Introduction
Hereditary angioedema (HAE) is a rare, potentially life-threatening disease with an estimated worldwide prevalence of 1:50 000.1 HAE is characterized by recurrent, transient episodes of subcutaneous or submucosal nonpruritic swelling that resolve spontaneously in 2-5 days.2–5The areas typically affected include the extremities, gastrointestinal tract, face, genitals, as well as larynx.1,5–10 The frequency, location and severity of attacks vary unpredictably and the clinical phenotype differs from patient to patient.8
Emotional distress, physical trauma, infections or changes in oestrogen levels have been identified as the most frequent precipitating factors although 50% of attacks do not have recognized triggers.7,8,11 The number of attacks differs from patient to patient, but when not treated, attacks can appear every 7 to 14 days on average with frequency ranging from virtually never to every 3 days.
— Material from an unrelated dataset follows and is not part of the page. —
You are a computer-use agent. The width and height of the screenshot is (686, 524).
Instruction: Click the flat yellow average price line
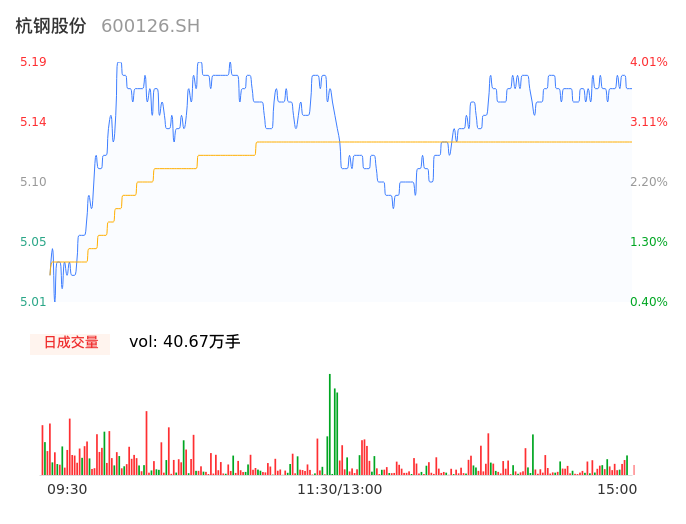[450, 142]
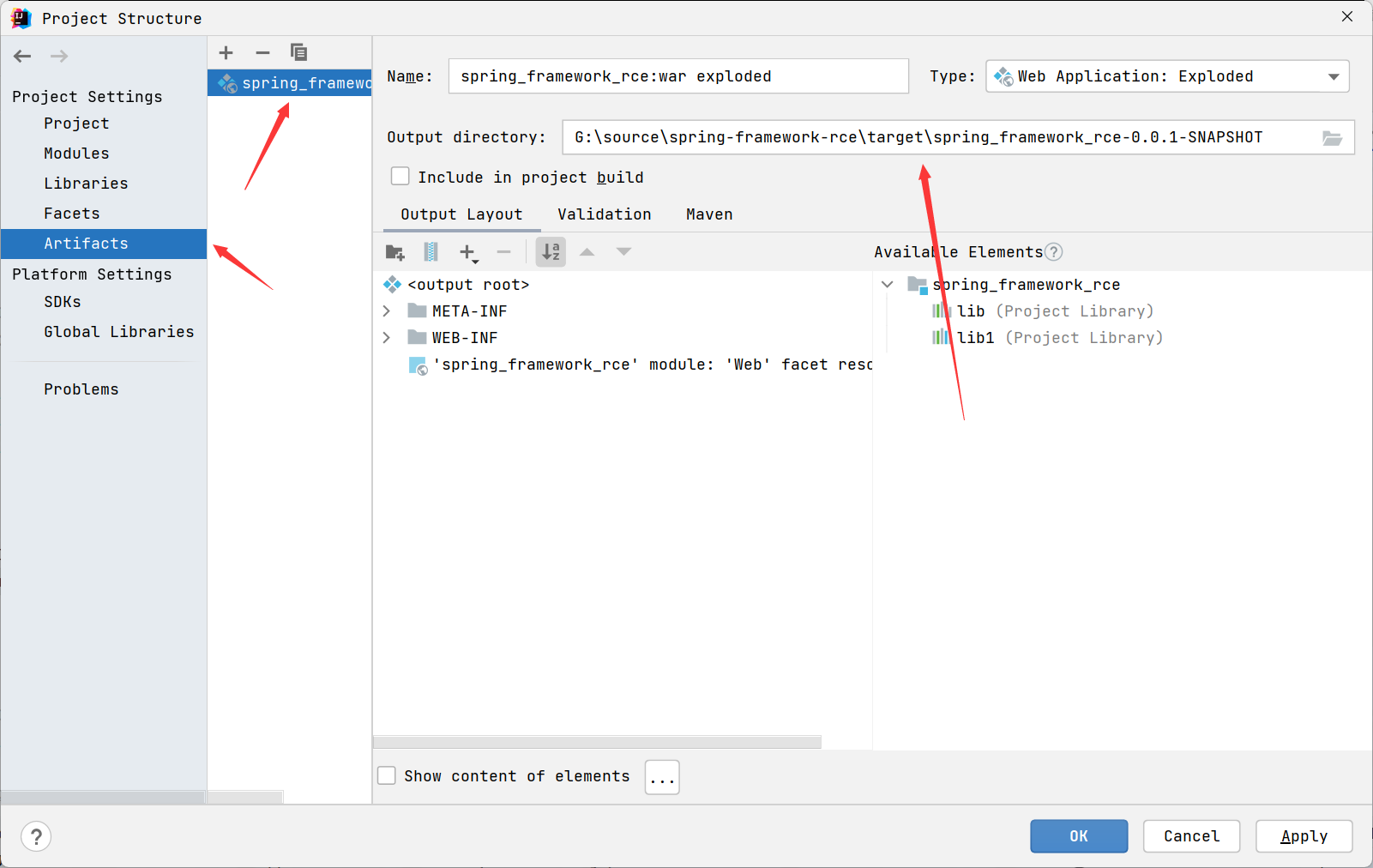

Usually, the swelling worsens progressively over the first 24 hours, then slowly subsides over the subsequent 48 to 72 hours.1 Aside from significant disruptions to everyday life, severe episodes can be extremely painful and disabling; and laryngeal swellings can cause asphyxiation or permanent brain damage.12–14
Recent data suggests that more than 80% of HAE patients may experience prodromes, also referred to as early symptoms or signs, that precede the swelling attack.15,16 The most common include tiredness, irritability, erythema marginatum (EM), tight or tingling sensation in the skin, abdominal discomfort, and nausea.1,11,16,17 Previous studies confirmed that prodromes are more frequent than initially realized and a significant correlation was shown between the perception of prodrome and the ability to predict an oncoming swelling.18 Of all the above-mentioned early symptoms, EM is the only objective phenomenon. Pathophysiological changes, such as elevation of D-dimer levels begin during EM development and thus, EM may actually be regarded as the initial phase of an HAE attack, not a separate entity.17
These findings are of importance considering the widespread availability of treatments for on-demand use, such as C1 esterase inhibitor (C1-INH) concentrate and icatibant, which can be administered at home by the patient.4,19Early treatment of HAE attacks with icatibant, particularly within the first hour of attack onset, significantly reduced attack duration and time to attack resolution.20 Accordingly, prodromes may alert patients of forthcoming attacks and allow them to deploy therapeutic strategies to avoid or shorten them. Unfortunately, limited research has been done on prodromes in HAE and they remain mostly subjective with their contribution to treatment disputed.21
This article presents the results of a patient-focused survey, which sought to characterize levels of awareness of prodromal symptoms amongst HAE patients to understand what kind of symptoms HAE patients may experience prior to swellings and how patients managed early signs and symptoms.